Take for example Rep. Anna Eshoo, D-Palo Alto, who today introduced the Alopecia Areata Medicaid Improvement and Parity Act to improve Medicaid coverage for those affected by alopecia areata, an autoimmune disorder resulting in loss of body hair.
Most Americans suffer from mild forms of the condition, but Eshoo says about 30,000 have alopecia areata totalis — loss of all scalp hair — or alopecia areata universalis — a complete loss of all body hair. There’s no known cure, and very few treatments are successful.
“This legislation will improve the quality of life for the thousands of people who suffer from alopecia. We can’t allow Americans who are suffering from the disease to continue enduring harassment and mistreatment because of the inadequate coverage by Medicaid,” Eshoo said in her news release.

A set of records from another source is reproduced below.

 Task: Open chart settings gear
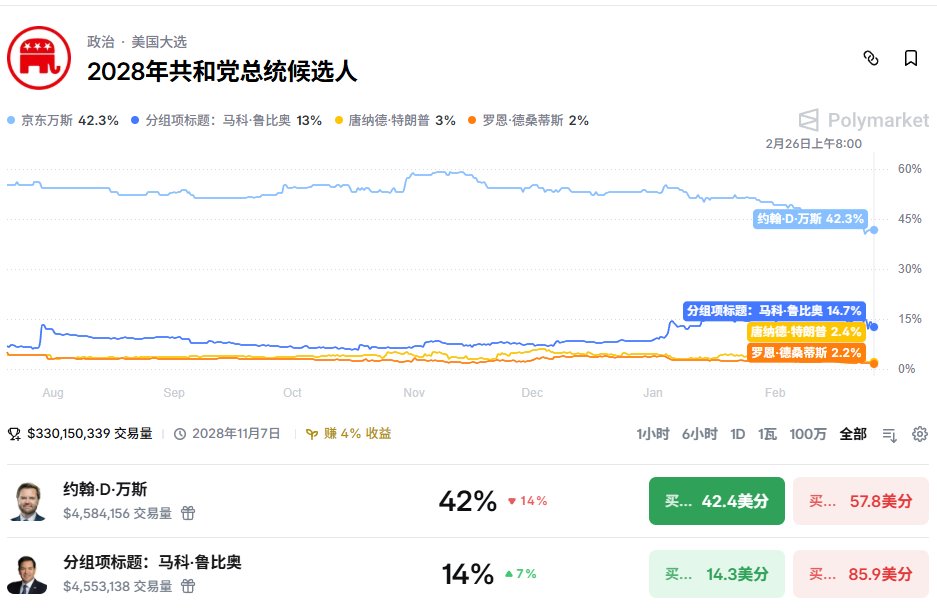pyautogui.click(x=920, y=434)
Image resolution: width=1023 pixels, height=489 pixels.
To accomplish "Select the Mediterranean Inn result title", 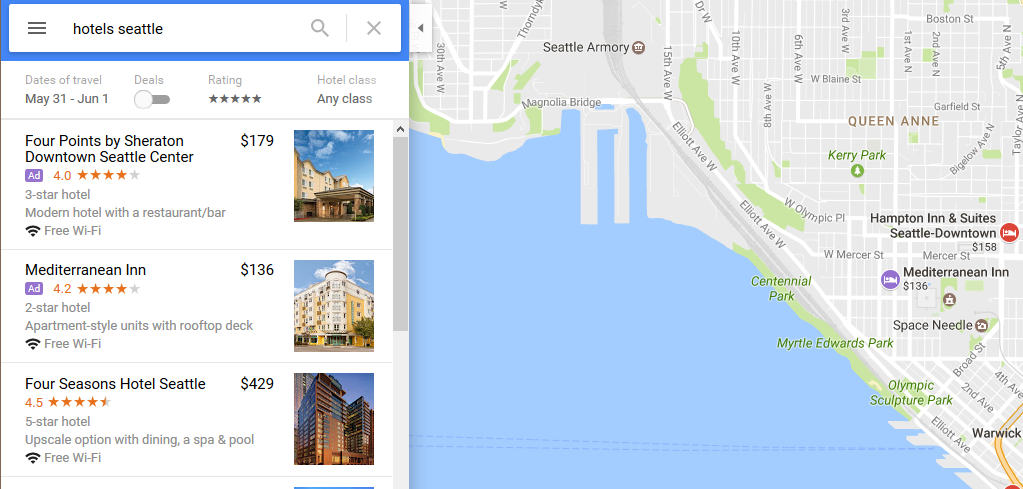I will (86, 270).
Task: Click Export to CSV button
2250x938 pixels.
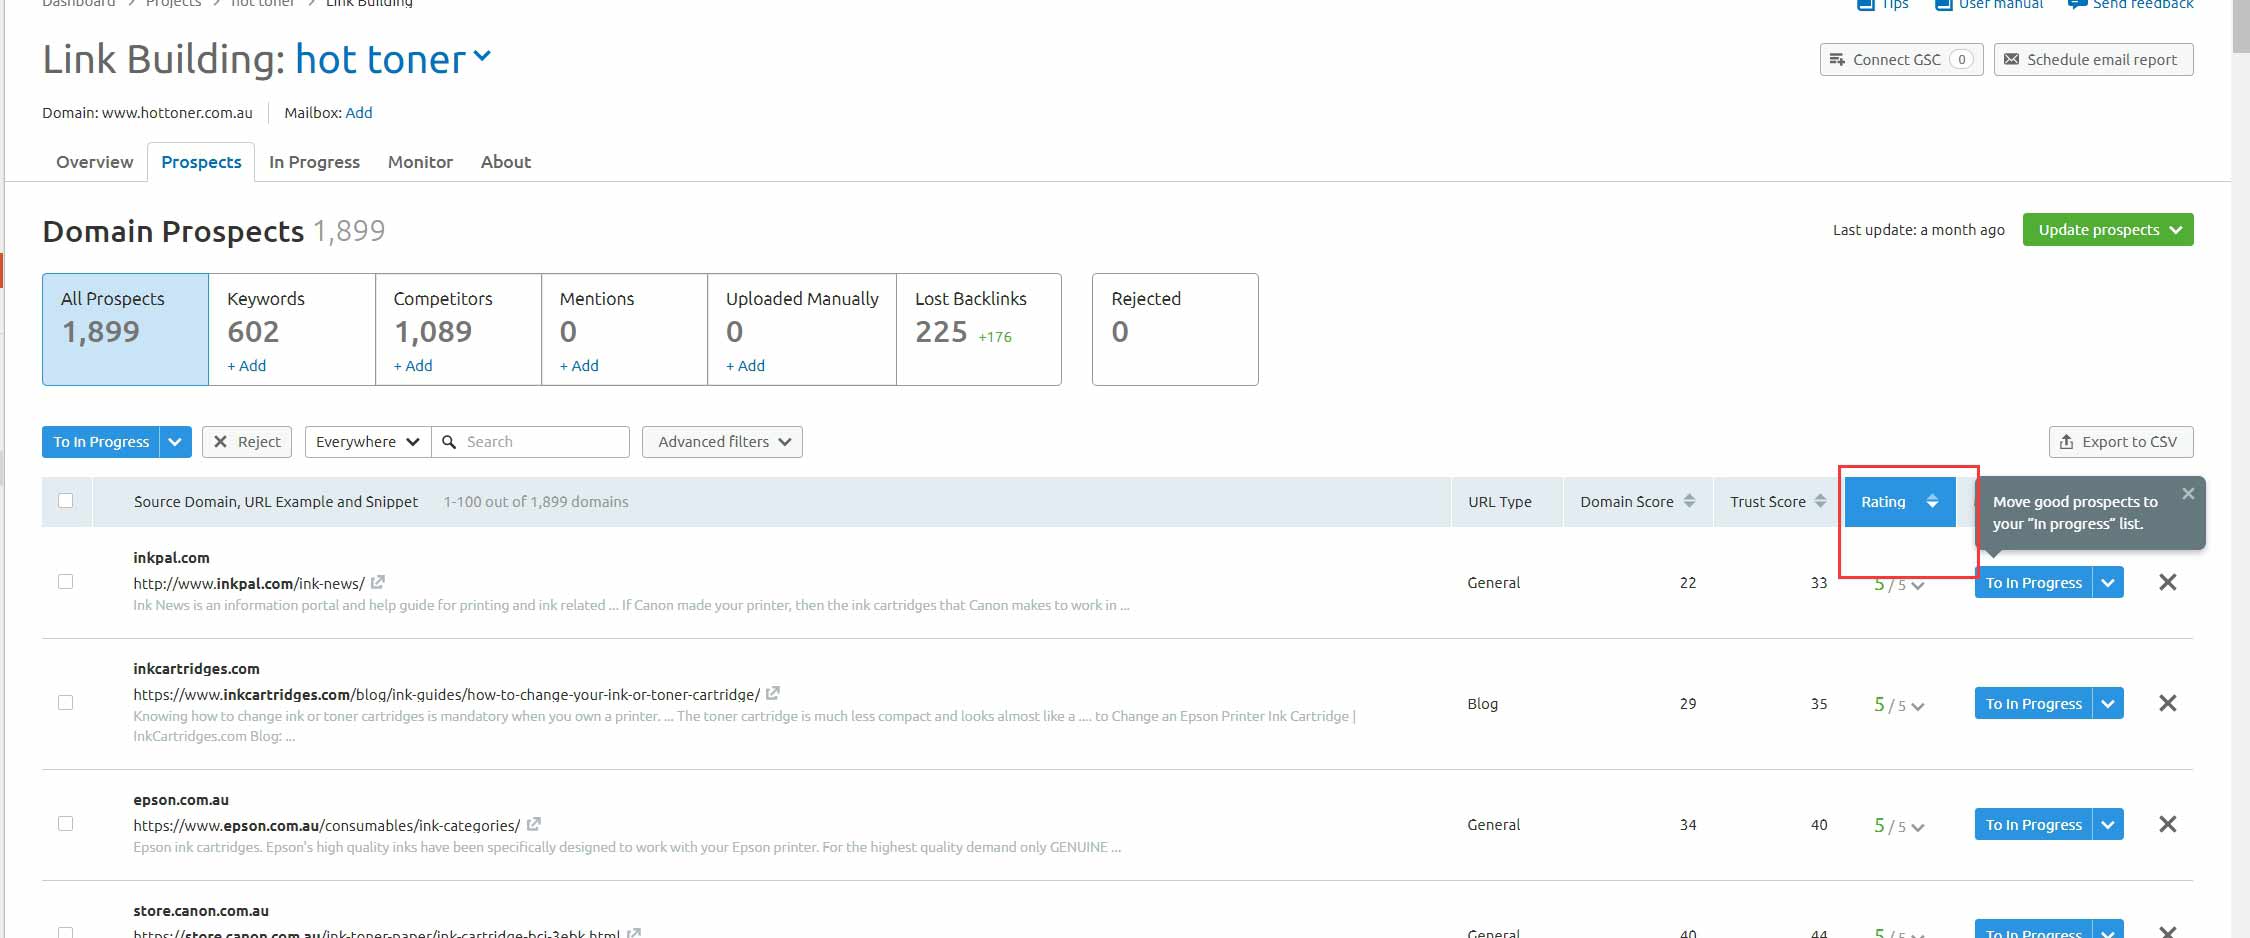Action: click(2120, 442)
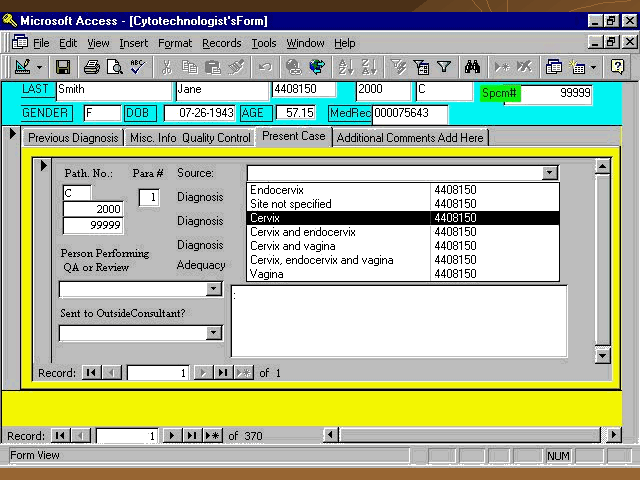Screen dimensions: 640x480
Task: Click Sort Ascending icon
Action: [x=345, y=67]
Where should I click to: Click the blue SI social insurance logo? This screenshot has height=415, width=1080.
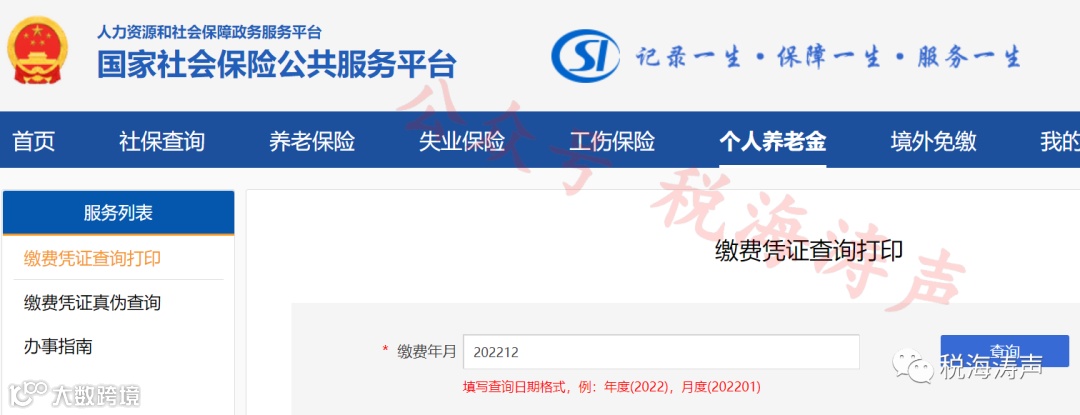tap(585, 55)
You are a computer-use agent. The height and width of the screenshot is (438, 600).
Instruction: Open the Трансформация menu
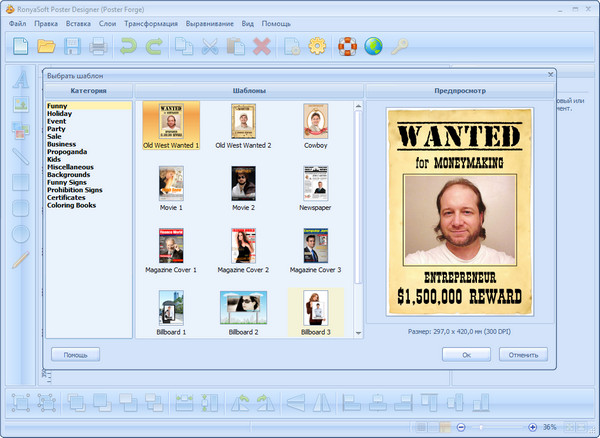151,22

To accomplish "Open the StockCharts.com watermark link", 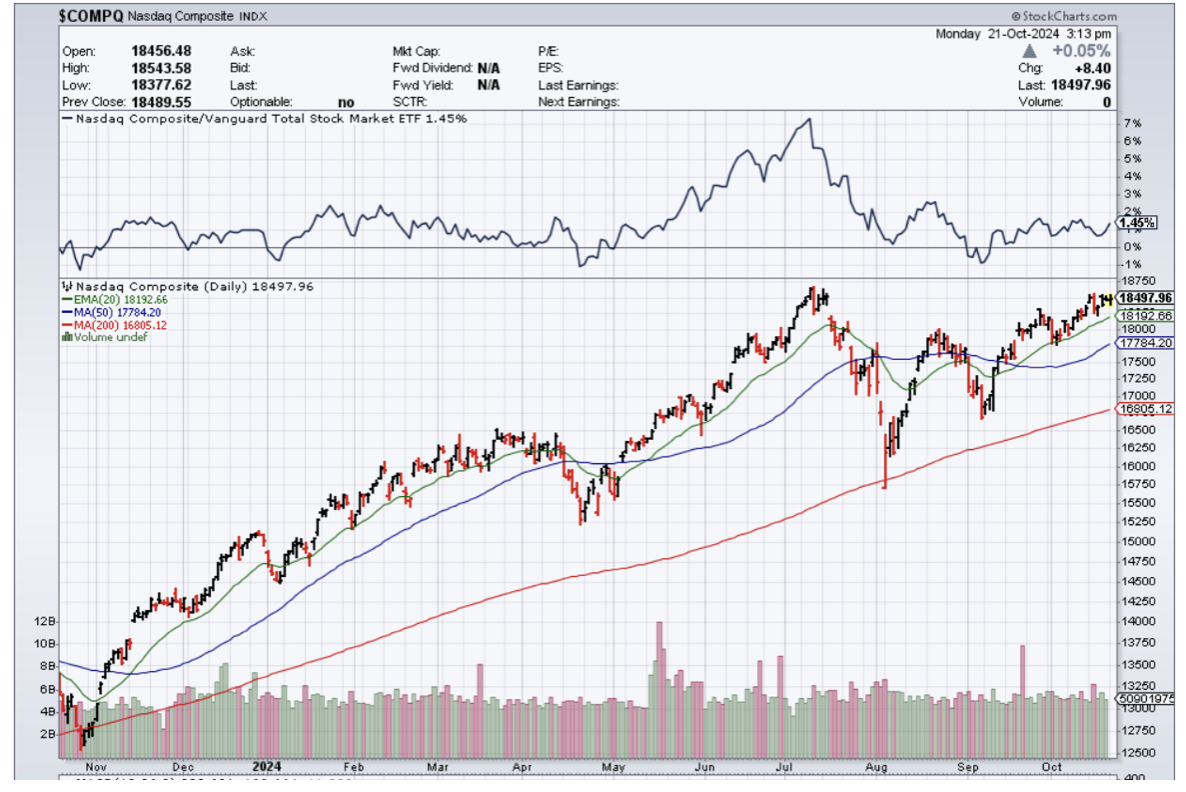I will point(1064,16).
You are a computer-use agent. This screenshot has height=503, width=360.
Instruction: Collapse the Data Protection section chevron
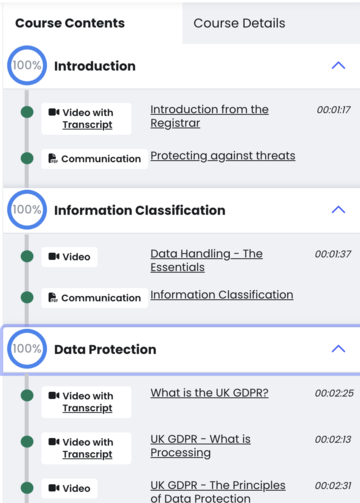[338, 349]
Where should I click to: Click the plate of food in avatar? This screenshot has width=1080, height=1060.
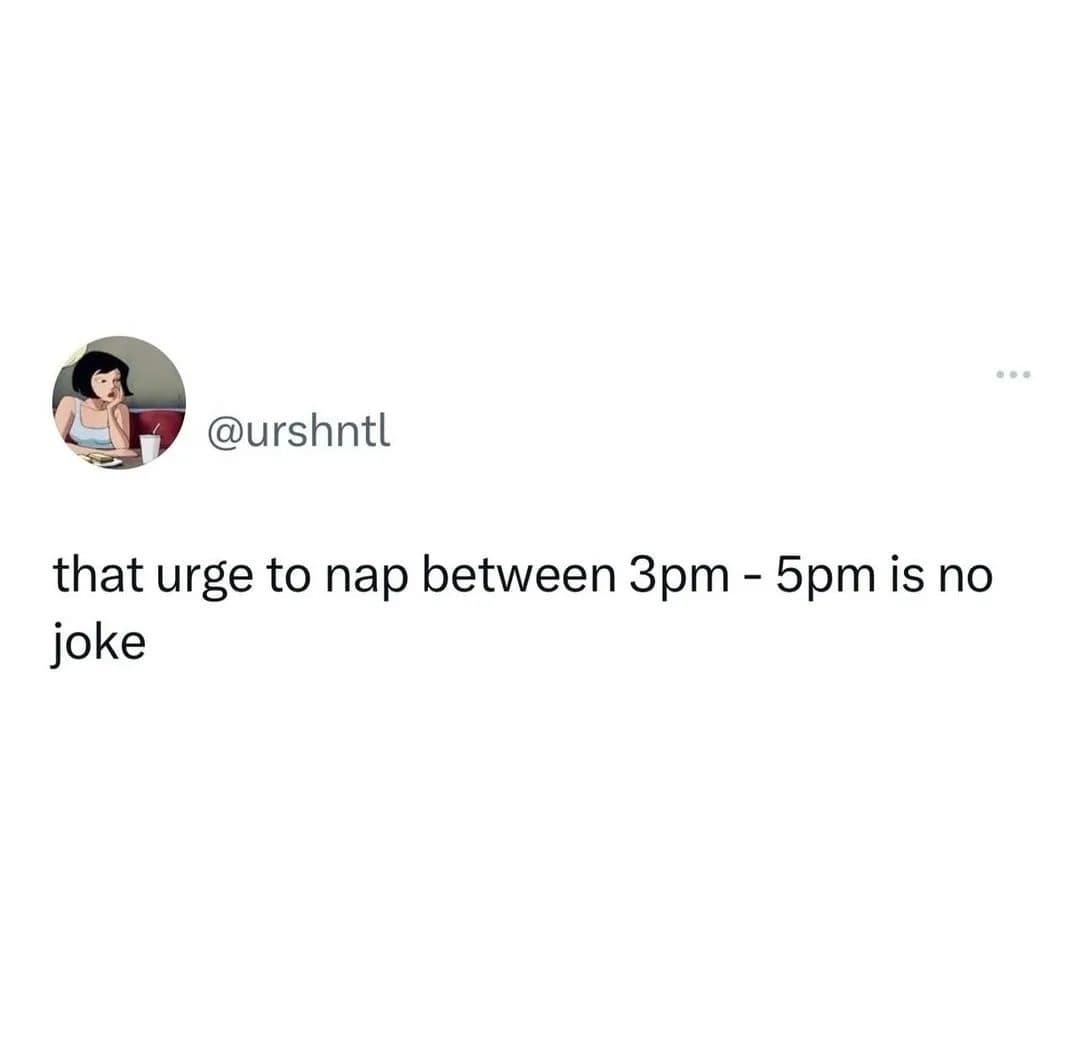click(x=100, y=457)
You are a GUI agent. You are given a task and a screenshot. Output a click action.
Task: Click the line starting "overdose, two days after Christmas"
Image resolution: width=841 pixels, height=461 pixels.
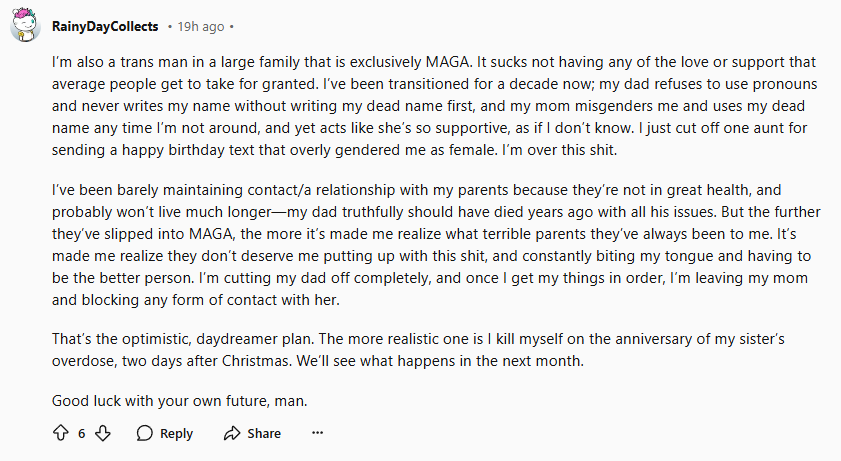pyautogui.click(x=300, y=361)
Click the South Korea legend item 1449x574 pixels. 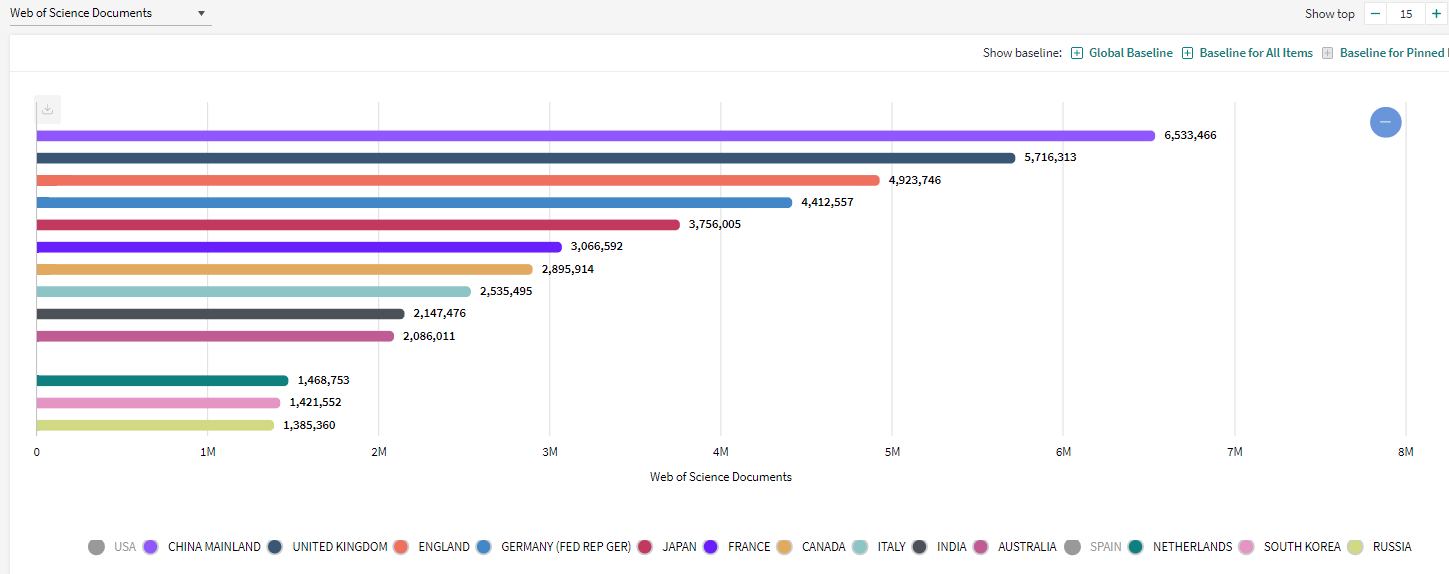1286,547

She says H.R. 1142 will improve Medicaid coverage for those with the disease by reimbursing for one hair prosthesis — a custom-made wig — per year; an estimated 5,000 out of nearly 50 million Medicaid beneficiaries will qualify.
Joke you might, but I know someone who had a bout with alopecia, and it was no laughing matter for him. That said, this seems like the kind of thing which could spark debate over what Medicaid should and shouldn’t cover.